Gingerbread fans
Parents and their kids make gingerbread houses at Domain bakery, at East Beijing hotel. [Photo/China Daily] |
Sweet and savory confection becomes a holiday favorite in China, Mike Peters reports.
Yang Yongfang (also known as Chef Grace) is just one hotel pastry chef in China who's been in a gingerbread frenzy this month. For Domain bakery at Beijing's East hotel, she's created do-it-yourself gingerbread-house kits, and all month she's been hosting groups of local Chinese schoolchildren who squirt fat streams of white icing to glue the pieces together and then decorate them.
"When we came up with this idea, we thought we'd sell maybe 10," says the hotel spokeswoman, Mina Yan. "But thanks to social media, it really took off. I know we've done at least 200. Chef Grace says she's done nothing but made gingerbread all month. She probably wants to kill me."
While gingerbread is unfamiliar to some Chinese, everybody knows the ginger root that gives it flavor - used much more in everyday cooking in Asia than in the West. Gingerbread can be a cake or a type of cookie or biscuit; in the latter form, it's popular to cut the dough into shapes of gingerbread men before baking.
The first recorded gingerbread, as we know it today, was made for England's Queen Elizabeth I, who had it served to important foreign visitors.

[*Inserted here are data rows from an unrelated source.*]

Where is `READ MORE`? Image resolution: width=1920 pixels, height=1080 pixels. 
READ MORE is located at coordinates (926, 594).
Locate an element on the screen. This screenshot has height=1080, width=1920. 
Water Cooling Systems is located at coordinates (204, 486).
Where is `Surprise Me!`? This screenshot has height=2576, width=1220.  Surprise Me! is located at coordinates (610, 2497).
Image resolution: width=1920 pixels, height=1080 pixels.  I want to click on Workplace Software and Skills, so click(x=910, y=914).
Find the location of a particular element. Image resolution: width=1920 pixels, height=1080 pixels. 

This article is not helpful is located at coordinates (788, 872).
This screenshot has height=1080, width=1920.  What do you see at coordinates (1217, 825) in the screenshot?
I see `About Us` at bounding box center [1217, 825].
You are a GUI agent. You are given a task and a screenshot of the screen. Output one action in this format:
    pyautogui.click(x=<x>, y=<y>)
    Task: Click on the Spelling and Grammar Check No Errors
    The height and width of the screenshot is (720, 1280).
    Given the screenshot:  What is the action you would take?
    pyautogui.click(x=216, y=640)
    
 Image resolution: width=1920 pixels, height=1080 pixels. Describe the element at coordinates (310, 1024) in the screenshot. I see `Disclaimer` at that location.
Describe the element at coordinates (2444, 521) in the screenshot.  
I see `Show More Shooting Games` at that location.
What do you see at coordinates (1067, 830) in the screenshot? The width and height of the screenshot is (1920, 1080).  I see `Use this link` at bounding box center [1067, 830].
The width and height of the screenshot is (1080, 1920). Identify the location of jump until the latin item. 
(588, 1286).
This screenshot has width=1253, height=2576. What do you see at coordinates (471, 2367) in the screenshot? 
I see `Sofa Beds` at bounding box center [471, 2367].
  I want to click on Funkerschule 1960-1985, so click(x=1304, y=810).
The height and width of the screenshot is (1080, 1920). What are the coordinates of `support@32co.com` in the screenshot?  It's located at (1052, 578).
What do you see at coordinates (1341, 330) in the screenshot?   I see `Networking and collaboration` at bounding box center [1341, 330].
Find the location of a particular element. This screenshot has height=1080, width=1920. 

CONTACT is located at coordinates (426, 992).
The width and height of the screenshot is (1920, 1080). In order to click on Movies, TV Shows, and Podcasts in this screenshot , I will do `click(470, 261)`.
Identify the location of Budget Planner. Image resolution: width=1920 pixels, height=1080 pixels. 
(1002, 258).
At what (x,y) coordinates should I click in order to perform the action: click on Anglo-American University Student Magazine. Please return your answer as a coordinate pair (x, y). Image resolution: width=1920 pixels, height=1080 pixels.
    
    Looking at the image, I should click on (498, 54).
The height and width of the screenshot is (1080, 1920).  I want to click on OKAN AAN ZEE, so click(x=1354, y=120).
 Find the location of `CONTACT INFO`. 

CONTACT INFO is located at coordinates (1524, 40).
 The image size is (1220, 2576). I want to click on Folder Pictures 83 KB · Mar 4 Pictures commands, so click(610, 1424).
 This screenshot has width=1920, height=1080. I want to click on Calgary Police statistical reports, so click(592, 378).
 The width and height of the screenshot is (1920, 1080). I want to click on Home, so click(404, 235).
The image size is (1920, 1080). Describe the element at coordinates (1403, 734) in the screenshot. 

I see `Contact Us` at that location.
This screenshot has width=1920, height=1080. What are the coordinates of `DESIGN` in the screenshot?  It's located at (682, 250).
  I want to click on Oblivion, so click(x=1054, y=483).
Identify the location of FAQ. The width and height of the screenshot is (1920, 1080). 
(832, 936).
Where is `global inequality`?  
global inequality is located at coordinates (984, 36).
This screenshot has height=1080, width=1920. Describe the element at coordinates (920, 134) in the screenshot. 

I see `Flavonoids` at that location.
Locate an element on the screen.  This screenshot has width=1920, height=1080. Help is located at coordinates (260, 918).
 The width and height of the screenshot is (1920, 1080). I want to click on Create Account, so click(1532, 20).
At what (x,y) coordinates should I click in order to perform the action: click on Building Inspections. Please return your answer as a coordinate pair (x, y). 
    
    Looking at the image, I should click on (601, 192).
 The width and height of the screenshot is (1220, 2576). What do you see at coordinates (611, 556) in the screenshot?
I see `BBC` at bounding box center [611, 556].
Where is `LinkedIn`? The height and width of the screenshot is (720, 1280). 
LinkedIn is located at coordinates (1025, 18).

Jean-Luc Vasseur, executive pastry chef at the Ritz-Carlton Shanghai, Pudong, says he enjoys making gingerbread during the holidays in different shapes. For the hotel's high tea, for example, he makes soft gingerbread lollipops with orange marmalade in the center. "Chinese people like it because I put a lot of citrus flavor in it and a little star anise."
His Chinese guests like the flavor "if you play with it", he says, but notes that they don't care much for the hard biscuit-type gingerbread cookies favored in the West. "So we do cupcakes with gingerbread flavors, or creme brulee."
The biscuit-type gingerbread is also made into houses - from the tabletop sizes Chef Grace makes with kids to almost life-size houses in some hotel lobbies that people can walk inside to buy holiday goodies.